Читать «Прометей №319» онлайн - страница 8

Анатолий Дмитриевич Знаменский

Самое трудное — вывернуть гружёные сани по рыхлому снегу к наезженной дороге. Полозья глубоко, на всю высоту копыльев тонут в растоптанной крупитчатой каше, а на возу — без малого тонна и обгорелый, похожий на огромную головню дымящийся человек.

Я падаю всем телом вперёд, рву влево, потом с левой же ноги бросаюсь в другую сторону. Трудно скрипят оглобли. Впереди сноровисто орудует Володька, и мне кажется, что и мои замыкающие стараются не хуже — воз кое-как выползает на дорогу.

Сразу становится легче. Но здесь, на торной дороге, я пугаюсь. Я чувствую, как тяжело держать левую оглоблю. Джованни весь положился на меня, виснет, едва передвигая ноги. Но этак и я не выдержу до конца пути. А предстоит ещё и погрузка вагонов.

— Ну ты, Древний Рим! — хриплю я в ярости, не поворачивая головы. Шею нестерпимо режет узкий лошадиный чересседельник. — Полегче, друже! Крепись как-нибудь, пропадём! Не трактор же я…

Он пытается идти самостоятельно, плотнее влегает в постромочную петлю и, натягивая, будто повисает в ней. Очень кстати я вспоминаю вдруг, что в ряду прочей упряжи на лошадь надевают седёлку, чтобы не потереть спину животного. А в лагере до этого ещё не додумались…

Бежит впереди полоз, поскрипывают Володькины сапоги на снегу. В висках болезненно пульсирует кровь. «Пять вёрст, пять вёрст, пять вёрст!» — напряжённо стучит пульс. Удастся ли ему достучать до освобождения? Даже до конца нынешней смены?

Мы одолели не более километра, и Джованни вновь повисает на мне. Падать на дороге ему нельзя — пристрелят на месте как саботажника.

Чересседельник душит меня, я задыхаюсь.

Проклятый Севастьяныч! Это он впряг меня в эти смертельные оглобли! Наверное, я не выдержу. Ноги слабеют, уже нет сил говорить какие-то ненужные слова итальянцу, выправлять сани.

Передохнуть бы! Остановиться… Но за нами движется ещё полусотня упряжек, кто посмеет их задержать?

Как быть? Куда запропастился окаянный Севастьяныч? Ведь он не везёт саней, мог бы пособить…

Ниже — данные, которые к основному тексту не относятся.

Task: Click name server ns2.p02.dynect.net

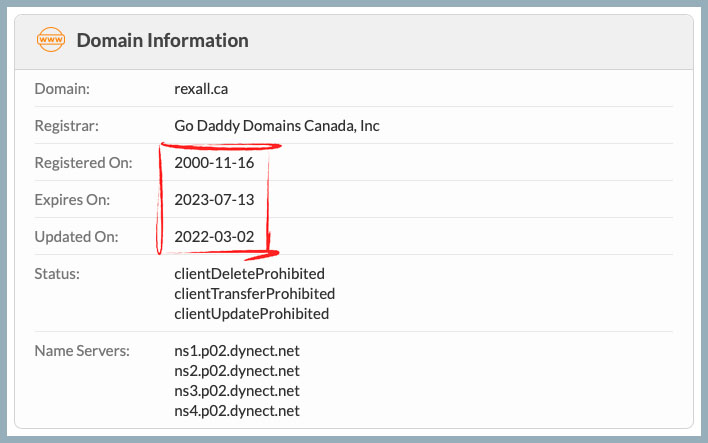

Всё сильнее режет холку узкий ремень. Джованни напрягается изо всех сил и всё же виснет на мне, я никну вместе с ним в перекошенных оглоблях. Так через какую-нибудь минуту мы свалимся оба…

Ударить его, выбросить из постромки на обочину? Я спасу свою жизнь, его пришьют на месте — конец один. Выбирать нечего, здесь каждый стоит только за себя…

— Джованни, скотина! — хриплю я. Пот выедает мне глаза. Я только ещё думаю, как избавиться от повисшего на моей шее Джованни, но я ещё не могу сделать этого, мне нужно ещё взвинтить нервы, озвереть…

Так, видимо, чувствует неумелый пловец при попытке спасти утопающего, когда попадёт в его бессознательные, смертельные объятия…

Поздно! Вода уже льётся в рот, в уши, нет сил вырваться, вынырнуть из тёмной бездны… Ещё, последний глоток воздуха…

Нужно вытолкнуть проклятого итальянца под выстрел, тогда я останусь жить. Но я не могу вытолкнуть его, пока работает с удивительной отчётливостью мозг…

Ох, тяжела ты, лошадиная доля!

— Джо-ван-ни-и!

Падаем, что ли? Уже — все?

Но старик! Каков наш старик! Он появился всё же, дьявол тёртый! Он всегда появляется там, где нужно. Подхватил уже угасающего итальянца под левый локоть, бормочет что-то гневное и утешающее на ухо. Уже выровнялись оглобли, ослаб нашейный ремень, можно вздохнуть наконец. Можно вздохнуть с облегчением, проклинать себя за постыдную мысль, что промелькнула минуту назад, как клочок неба над утопающим…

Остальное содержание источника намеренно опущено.